Corrosion and wear resistance of hypoeutectic Zn-Al alloys as a function of structural features

Abstract

The aim of the present research was to investigate the role of the type of grain macrostructure (columnar, columnar-to-equiaxed transition-CET -, and equiaxed) and microstructure (secondary dendrite arm spacing - λ 2) in the wear and electrochemical behavior of hypereutectic Zn-Al alloys (Zn-1wt%Al, Zn-2wt%Al, Zn-3wt%Al and Zn-4wt%Al) directionally solidified in a vertical upward directional solidification device. We also aimed to, correlate the thermal parameters with the electrochemical and wear properties. The results obtained in this alloy system indicate that the corrosion resistance decreases as the concentration of aluminum increases, but that at the highest concentrations (near the eutectic concentration) this resistance depends on the structure.
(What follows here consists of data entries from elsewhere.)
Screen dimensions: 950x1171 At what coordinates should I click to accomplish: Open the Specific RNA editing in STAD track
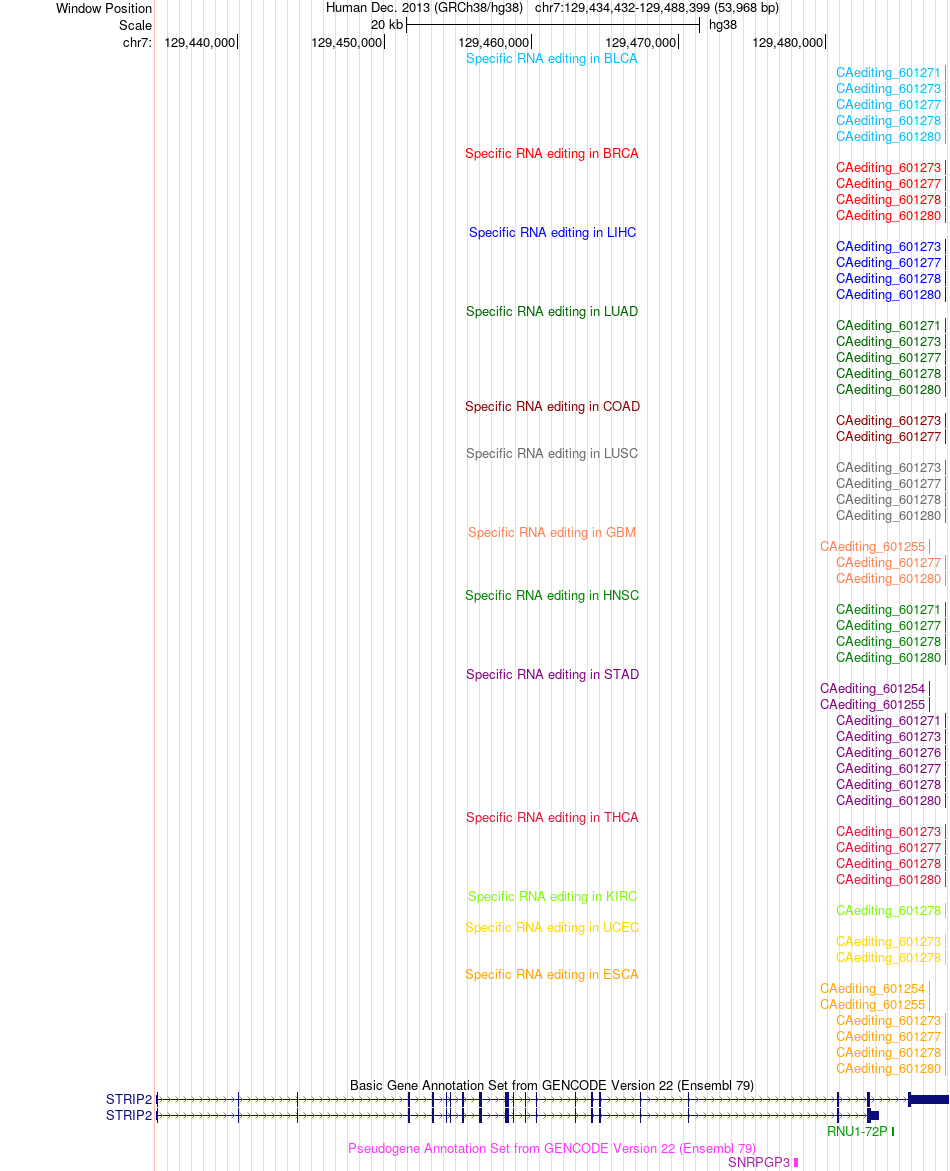click(x=552, y=675)
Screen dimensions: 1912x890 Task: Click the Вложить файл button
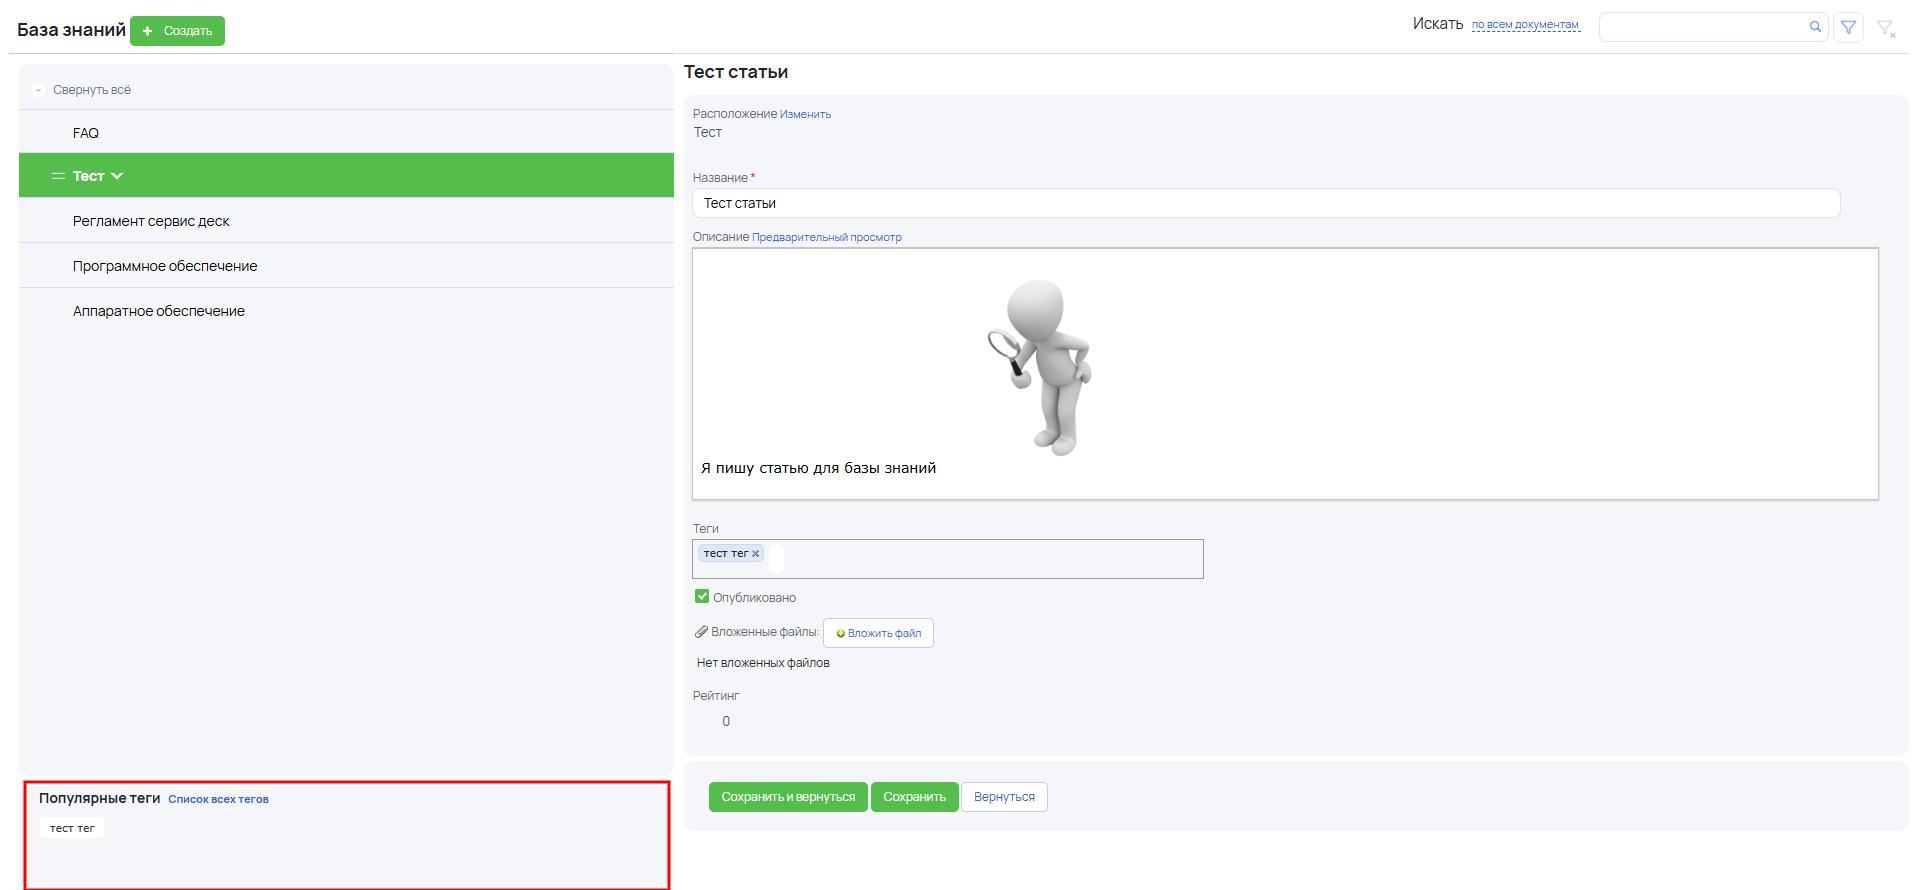(878, 633)
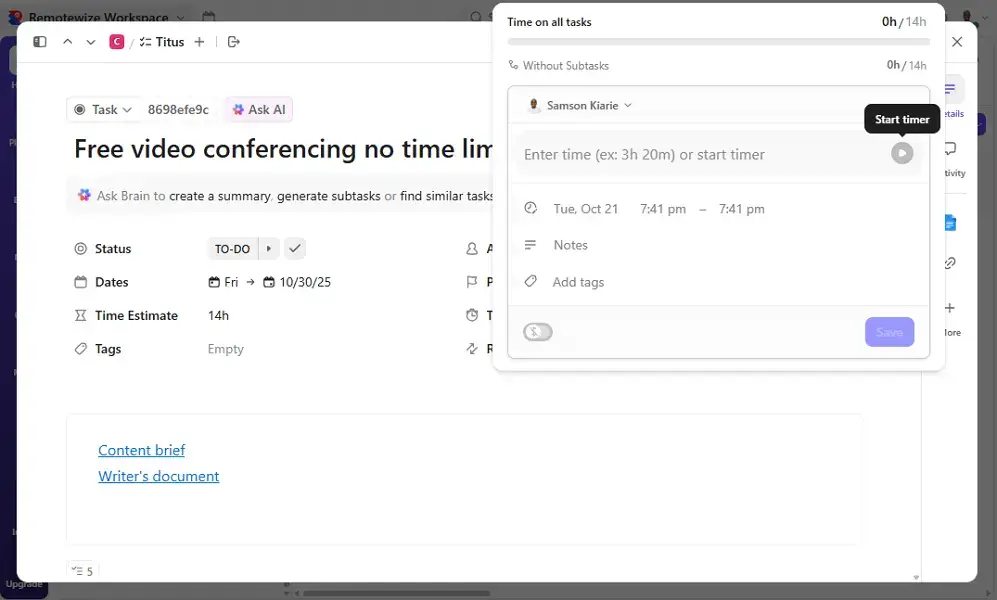Toggle the billable dollar switch
This screenshot has width=997, height=600.
pos(537,331)
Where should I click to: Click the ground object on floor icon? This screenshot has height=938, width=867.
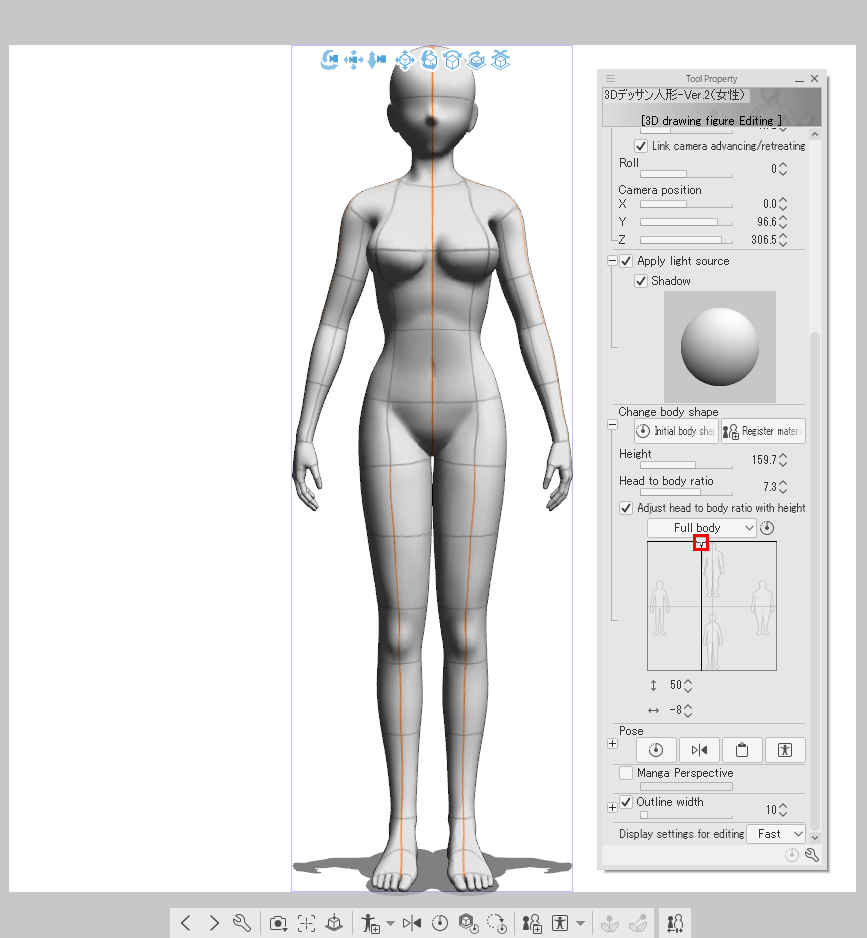(x=335, y=923)
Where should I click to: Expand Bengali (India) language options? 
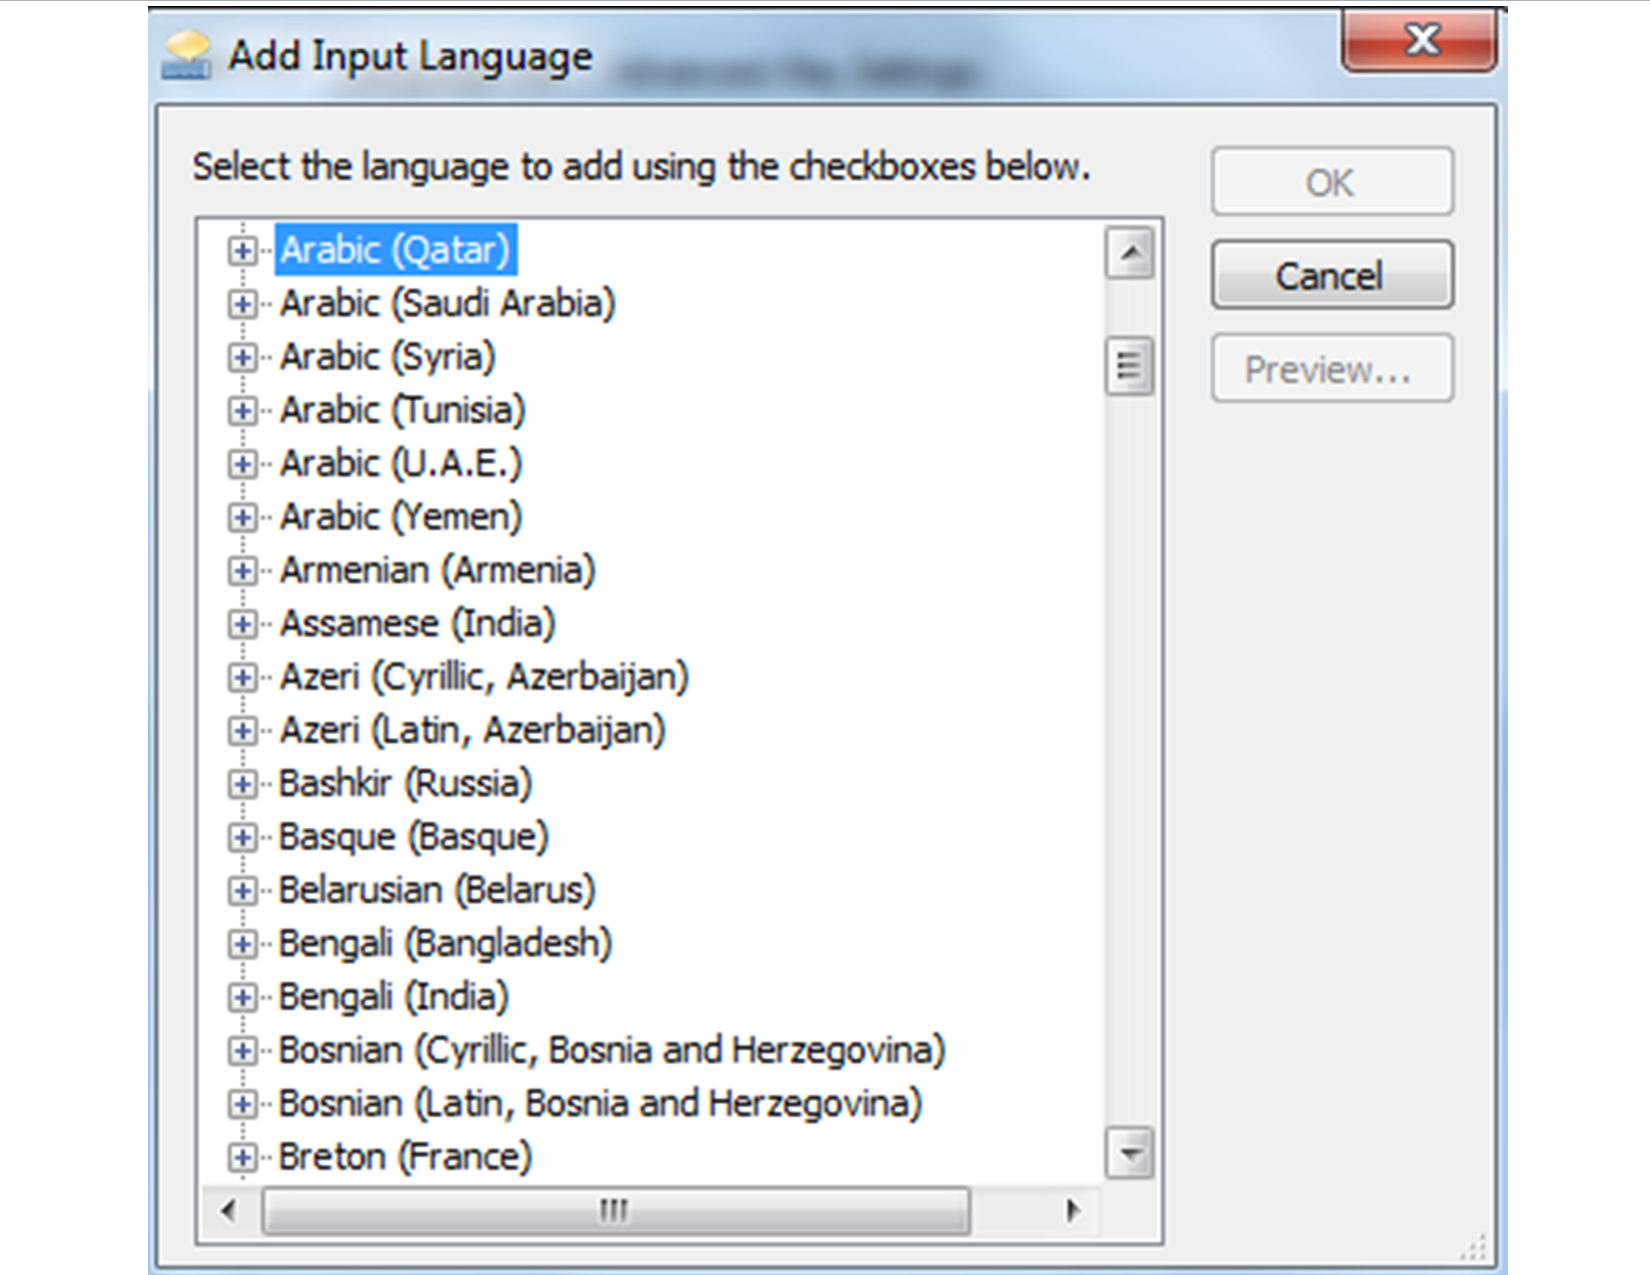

For the same wear conditions, the wear rate of the equiaxed region is lower than the columnar and transition regions. Independently of the type of structure, wear resistance increases as the aluminum concentration increases. For each alloy concentration, the wear resistance increases from the columnar to the equiaxed structure. A clear inverse relation is observed between the wear resistance and λ 2, which may explain the increase in wear resistance in the equiaxed region. At low spacings, the wear rate converges to a single value.